Hardcover, 224 pages
Published August 17th 2010 by Metropolitan Books (first published August 1st 2010)
Looking for the philosophical underpinnings of the necessity for U.S. leadership in the world, I came to Chalmers Johnson through Perry Anderson’s book, America’s Foreign Policy and Its Thinkers. This series of essays Johnson wrote from 2004 through 2009 for TomDispatch.com, a website that features very loud criticisms of the government (and everything else), mainly describe Johnson’s distaste for U.S. militarism around the world, including massive numbers of bases on foreign soil. About three-quarters of the way through these repetitive essays I was exhausted with Johnson’s shrill argument. He has an academic’s surety of the correctness of his own ingrown opinions. That’s not to say I disagreed with him completely.
First, I learned a few things that I didn’t know before: I wasn’t aware, for instance, that the CIA has largely outsourced the operations part of its intelligence collection. Why then, I wonder, does Republican candidate for President Marco Rubio spout on about “increasing the size of the CIA to improve intelligence”? If intelligence collection is run largely outside the Agency, that would just put more power and money into the hands of the corporations that do the work, e.g., Science Applications International Corporation (SAIC) headquartered in San Diego, Booz Allen Hamilton, and CACI International.
I knew protection and fighting (to some extent) had been outsourced. I wasn’t aware that intelligence was outsourced, though I would have thought that was a “neat idea.” I agree with Johnson that the CIA should be dismantled, but some intelligence can and should still be collected, compiled, and analyzed. If large corporations are merely recreating an extensive bureaucracy that mirror what the government did in the past but at greater cost and less accountability, it doesn’t seem such a wise idea. We would have even less oversight and guarantee of institutional depth and knowledge. Certainly there have been documented abuses by these groups during Iraq’s Abu Ghraib chapter which indicate problems with execution of U.S. intentions, and adherence to U.S. values. Johnson’s proposition is worth considering: that we leave intelligence analysis within the purview of the State Department, and collection within the myriad other organizations set up now to do that very thing.

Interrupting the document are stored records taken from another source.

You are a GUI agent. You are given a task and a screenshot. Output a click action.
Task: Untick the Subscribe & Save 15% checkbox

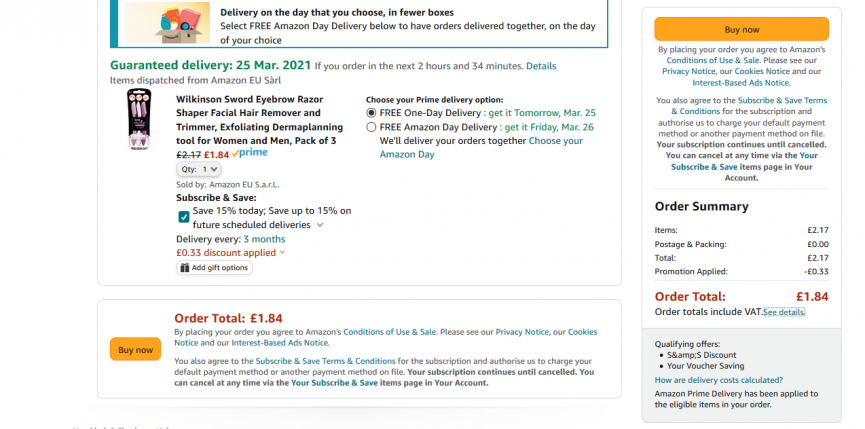click(184, 217)
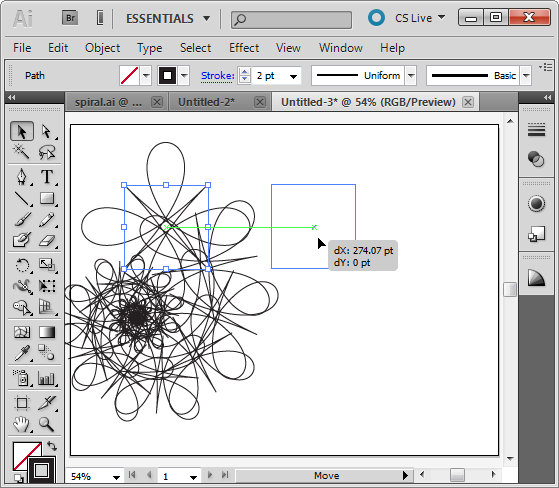Switch to the Untitled-2 document tab
Screen dimensions: 559x488
pyautogui.click(x=207, y=102)
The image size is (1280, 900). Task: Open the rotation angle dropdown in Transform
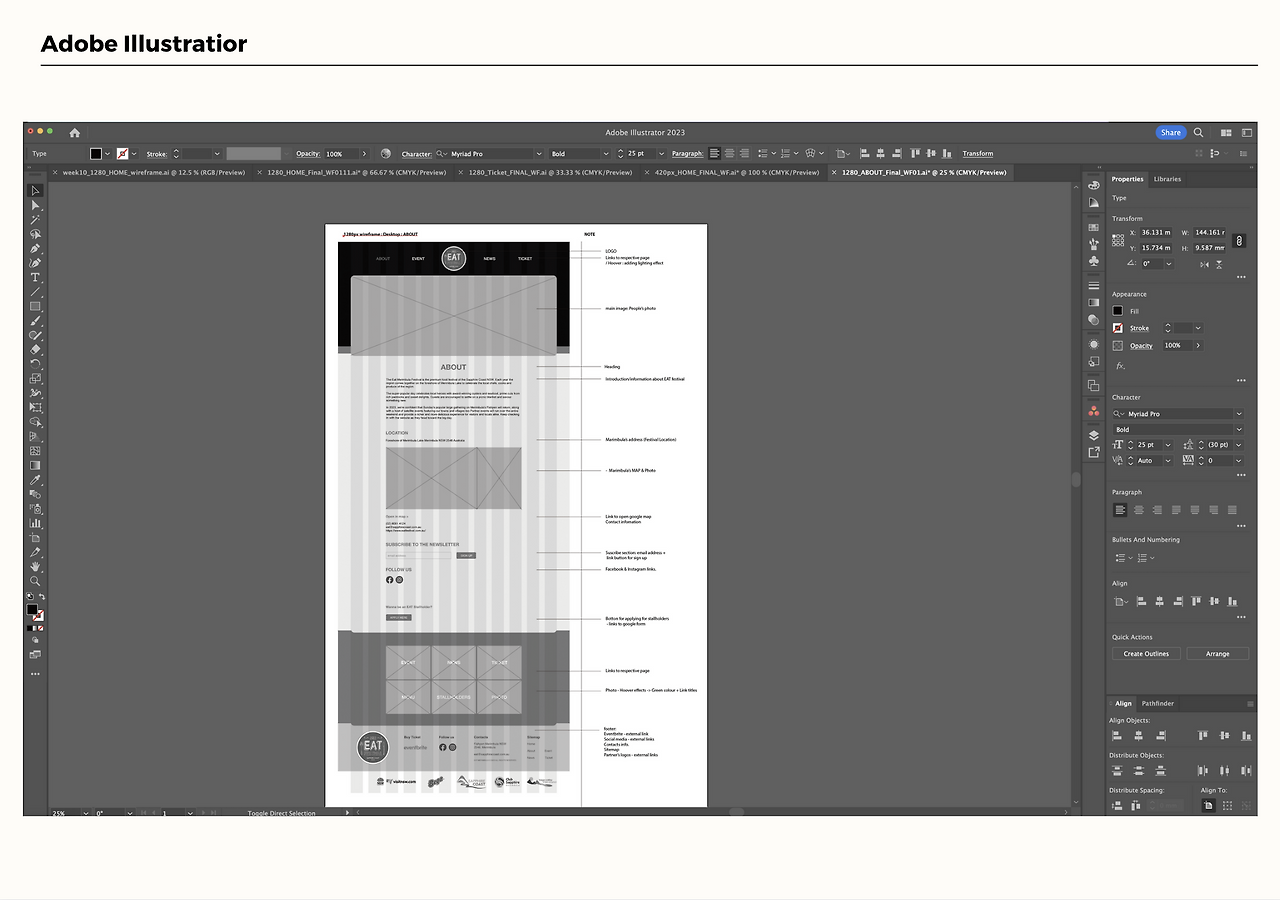1168,264
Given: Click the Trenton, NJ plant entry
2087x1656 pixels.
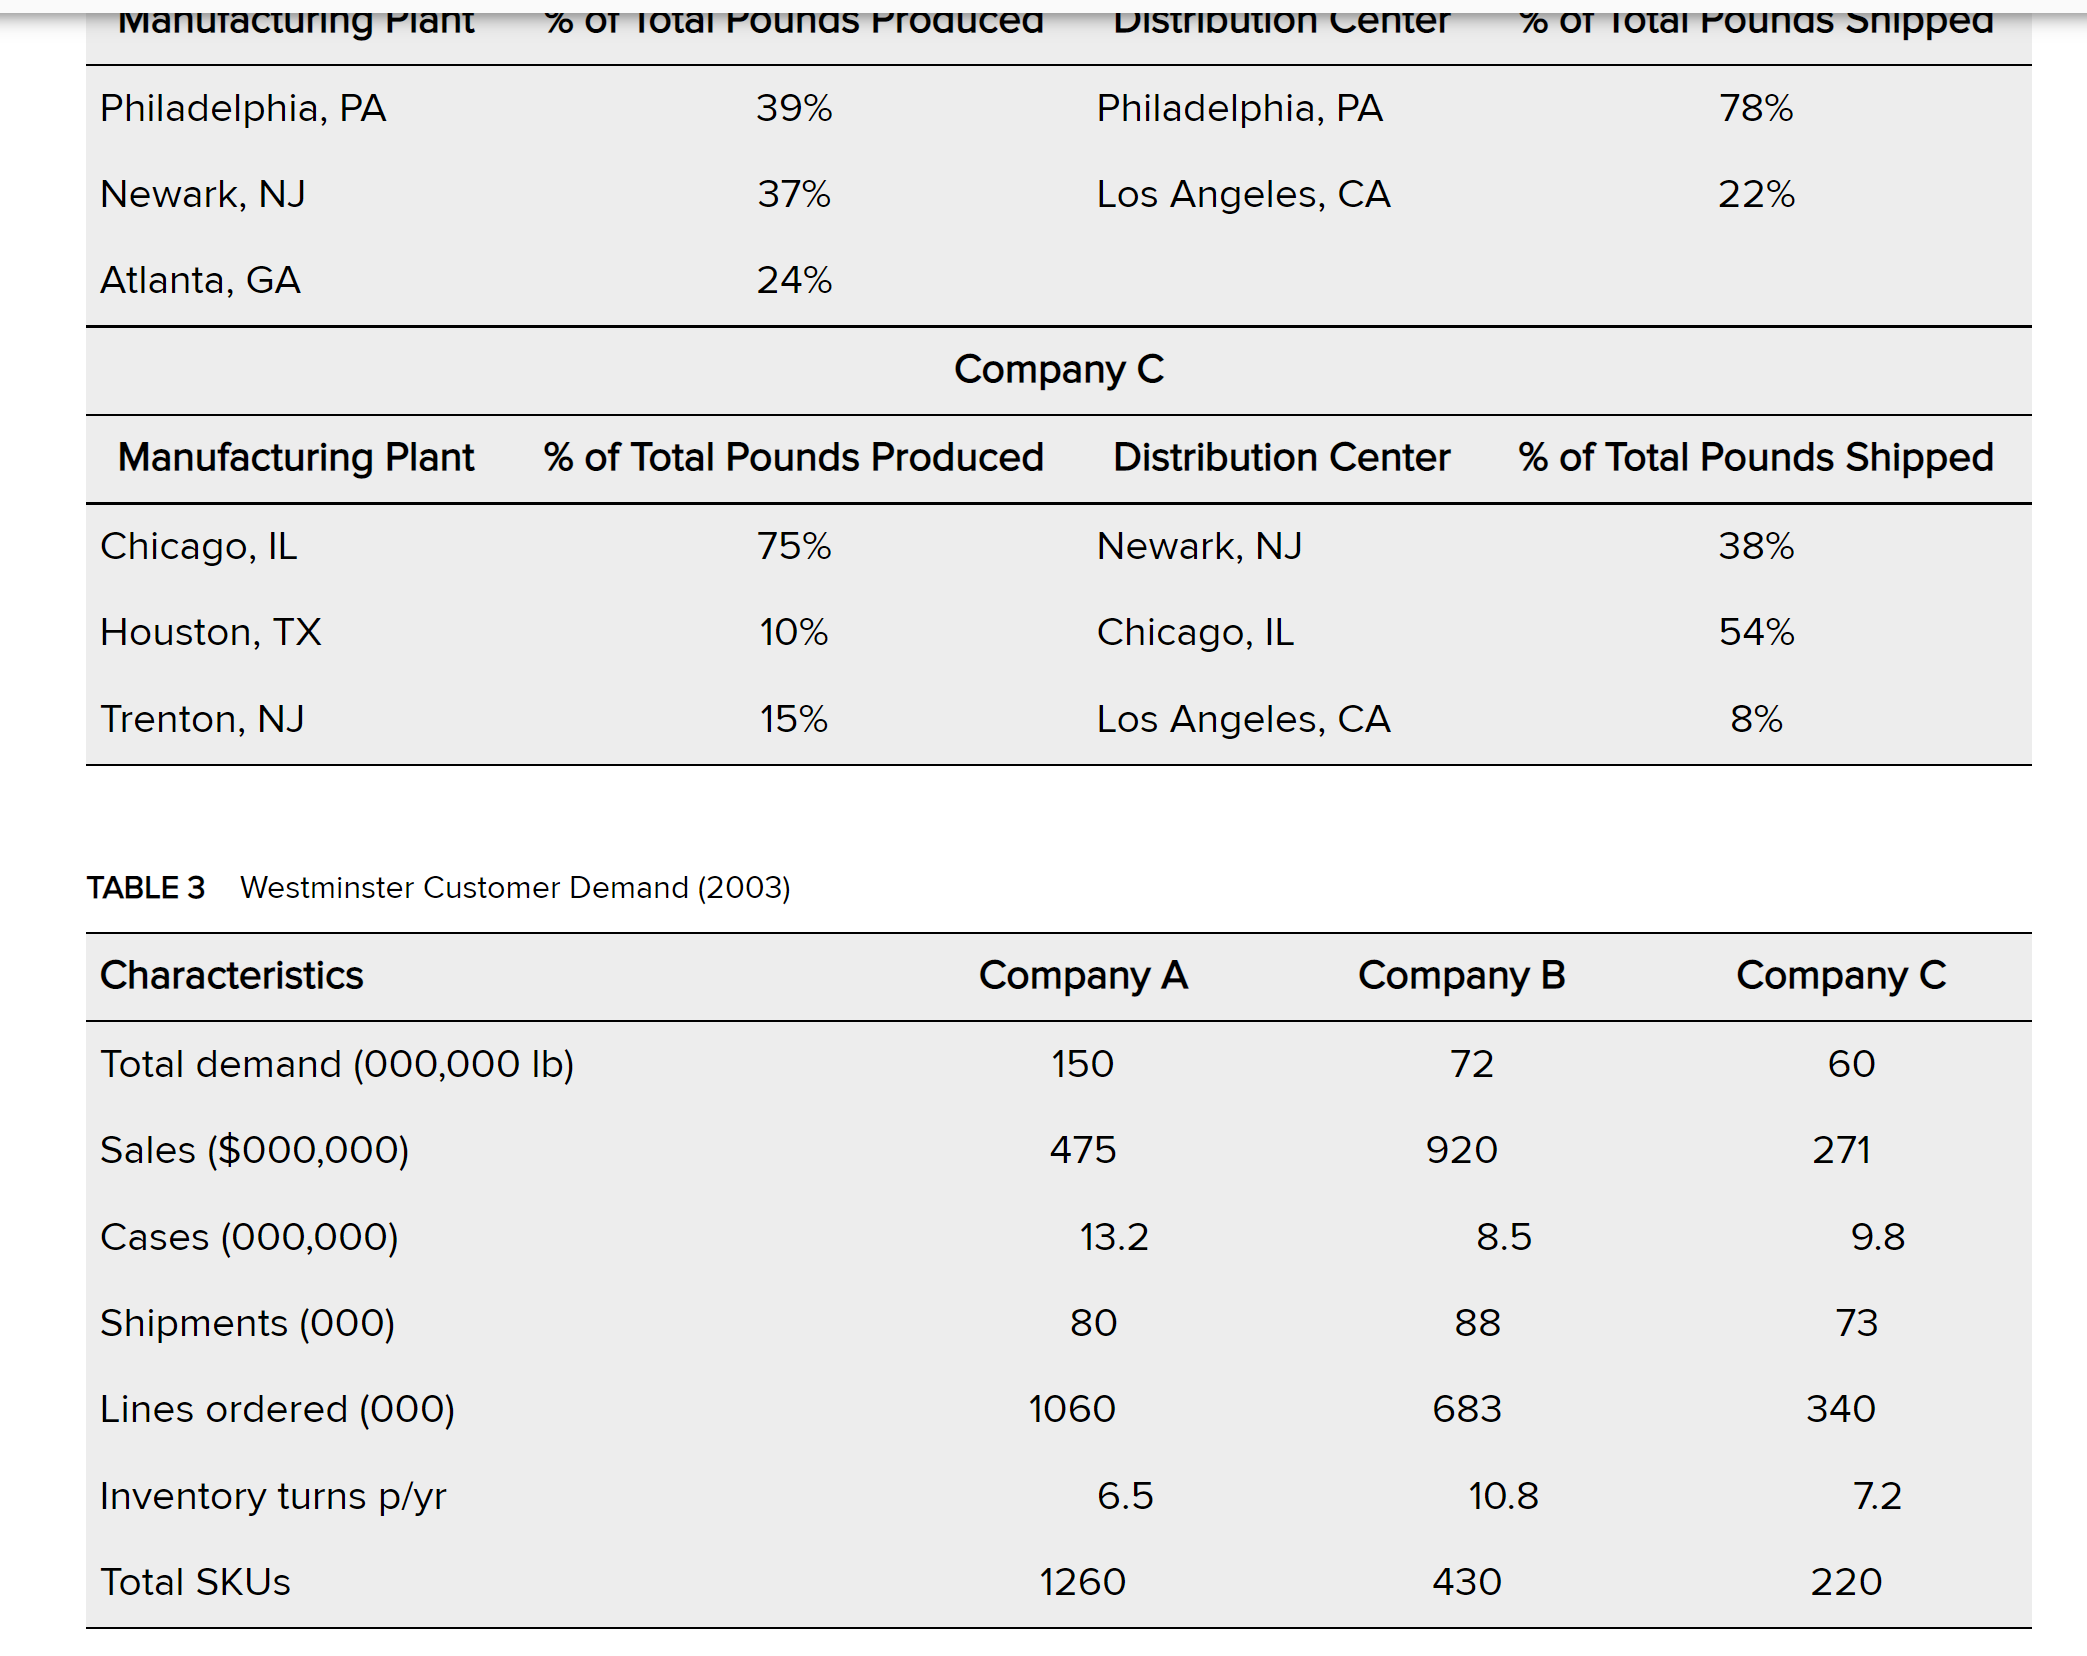Looking at the screenshot, I should (x=202, y=719).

Another thing Johnson has pointed out which I did not know is that most countries in Latin and South America (and South Korea!) apparently loathe America and want nothing to do with their military bases or anything else. Johnson says it is a result of people in those countries learning of “dirty tricks” played there by U.S. agents in the past to influence elections and business decisions. Abuses committed by the CIA have largely been tasked to them by the White House in various administrations, which just goes to show that power, especially secret power without oversight, can have a pernicious effect on values.
Brzezinski, National Security Advisor to Jimmy Carter (1977-81), whose books I have reviewed lately, was so focused on Russian containment during the lead up to Soviet involvement in Afghanistan, that Brzezinski ordered the sale of arms, missile launchers, defensive weapons, etc. to the Afghan mujahideen, which gradually evolved into Al Qaeda’s strongest allies and foot soldiers there. A number of other secret coups and involvements by the CIA have changed the course of many countries’ histories, usually for the worse. We have to ask ourselves if the outcomes had been equally bad without our involvement, would that justify those illicit actions on behalf of our government? I think it is just wiser to stay on the side of our values.
It is easy to forget that the United States only created the CIA in 1947 after WWII as a result of the successes of the OSS behind enemy lines. A recent film by the son of CIA Director William Colby, “The Man Nobody Knew: In Search of My Father, CIA Spymaster William Colby” (2011), dramatically illustrates the origins and almost immediate problems issuing from secrets created and held at the highest levels, to say nothing of the enormous damage done by double agents. We owe the organization nothing. We tried it and it did not work well. There is no reason we must perpetuate a bureaucracy that fails so spectacularly (witness the exquisite failures of the organization under the leadership of George Tenet during Bush II).
Johnson reminds us that Tim Weiner spent twenty years researching the CIA for his book Legacy of Ashes: The History of the CIA, which I suppose I need to read before I condemn CIA's bones to the dust heap of history. That’s next up, along with Johnson’s earlier trilogy starting with Blowback: The Costs and Consequences of American Empire, his bestseller originally published in the year 2000. It has gone into a second edition, with updates dating to 2003.
In closing, I wish Johnson was less of an academic in his writing and more of a reasoned scholar, if all he is going to do is talk about what needs to be done. If he were making the decisions, I wonder how he would manage. I dislike his tone intensely, even when I agree he has made a point. And I heartily disagree with his notion that Andrew Bacevich, another slaphappy and shrill academic, should be Secretary of Defense. If that’s the best he can come up with, may he retread old arguments ad nauseam to his band of the converted.